Method Mean Error StdDev Gen0 Allocated
StringJoinLinq 60.74 ns 12.062 ns 0.661 ns 0.0267 224 B
StringJoinZLinq 75.53 ns 7.338 ns 0.402 ns 0.0086 72 B
CountLinq 17.62 ns 1.492 ns 0.082 ns 0.0086 72 B
CountZLinq 32.65 ns 0.645 ns 0.035 ns - -

Maybe that's because I'm on .NET8, but ZLinq is much slower. 1.5x to 2x slower. Am I doing something wrong maybe? This is the benchmark I wrote

[ShortRunJob, MemoryDiagnoser]
public class Benchmark
{
	private static readonly List<User> _users = new List<User>() {
		new User() { Name = "John", Email = "[email protected]", IsActive = true },
		new User() { Name = "Jane", Email = "[email protected]", IsActive = false },
		new User() { Name = "Jim", Email = "[email protected]", IsActive = true },
		new User() { Name = "Jill", Email = "[email protected]", IsActive = false },
		new User() { Name = "Jack", Email = "[email protected]", IsActive = true },
		new User() { Name = "Jill", Email = "[email protected]", IsActive = false },
		new User() { Name = "Jack", Email = "[email protected]", IsActive = true },
		new User() { Name = "Jill", Email = "[email protected]", IsActive = false },
		new User() { Name = "Jack", Email = "[email protected]", IsActive = true },
	};


	[Benchmark]
	public string StringJoinLinq() => string.Join(",", _users.Where(x => x.IsActive).Select(x => x.Name));

	[Benchmark]
	public string StringJoinZLinq() => _users.AsValueEnumerable().Where(x => x.IsActive).Select(x => x.Name).JoinToString(',');

	[Benchmark]
	public int CountLinq() => _users.Where(x => x.IsActive).Count();

	[Benchmark]
	public int CountZLinq() => _users.AsValueEnumerable().Where(x => x.IsActive).Count();
}

public class User
{
	public string Name { get; set; }
	public string Email { get; set; }
	public bool IsActive { get; set; }
}

I only tested string-join and count, but I basically stopped at this point scratching my head if I should try further.
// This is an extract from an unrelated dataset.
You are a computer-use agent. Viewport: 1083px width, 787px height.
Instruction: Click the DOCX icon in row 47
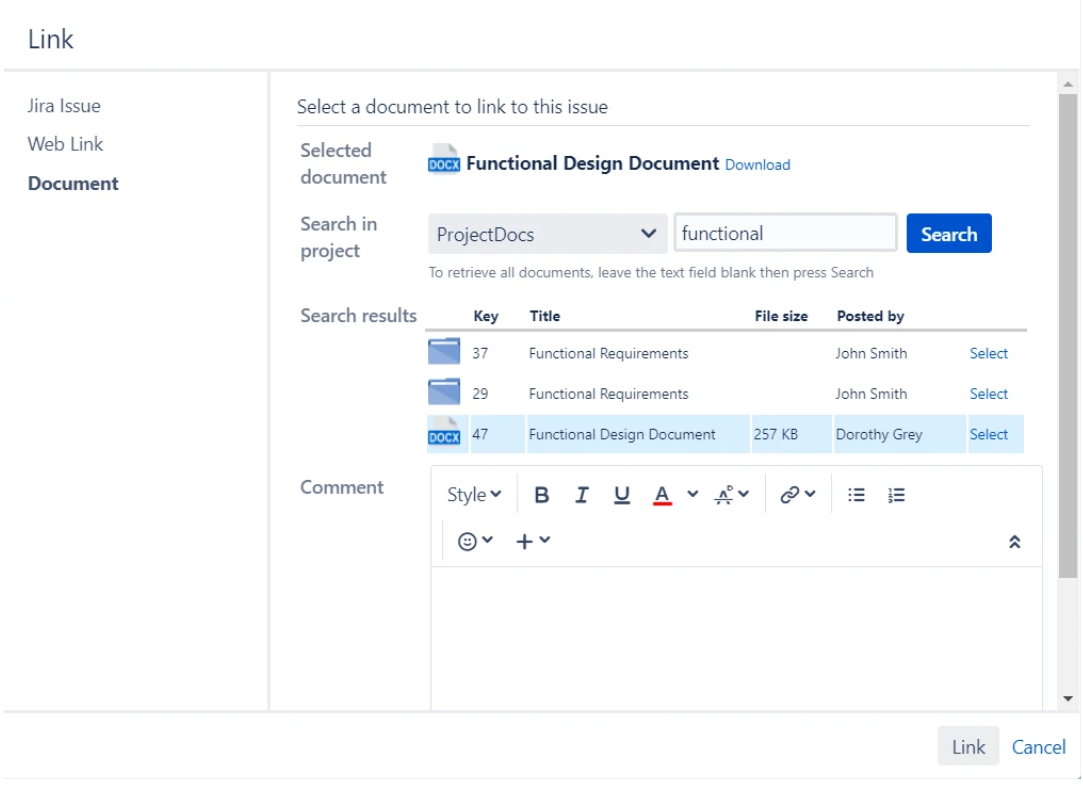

alex-jitbit avatar May 20 '25 07:05 alex-jitbit

ValueEnumerable<T> is a struct, and its size increases slightly with each method chain. With many chained methods, copy costs can become significant. When iterating over small collections, these copy costs can outweigh the benefits, causing performance to be worse than standard LINQ. However, this is only an issue with extremely long method chains and small iteration counts, so it's rarely a practical concern.

Maybe because your dataset is small? Try with 1000 and 10000

sn4k3 avatar May 20 '25 15:05 sn4k3

Maybe a bit crude, using .NET 4.8.1 ZLinq is always much slower (tried a lot of different tests before this one, just an example)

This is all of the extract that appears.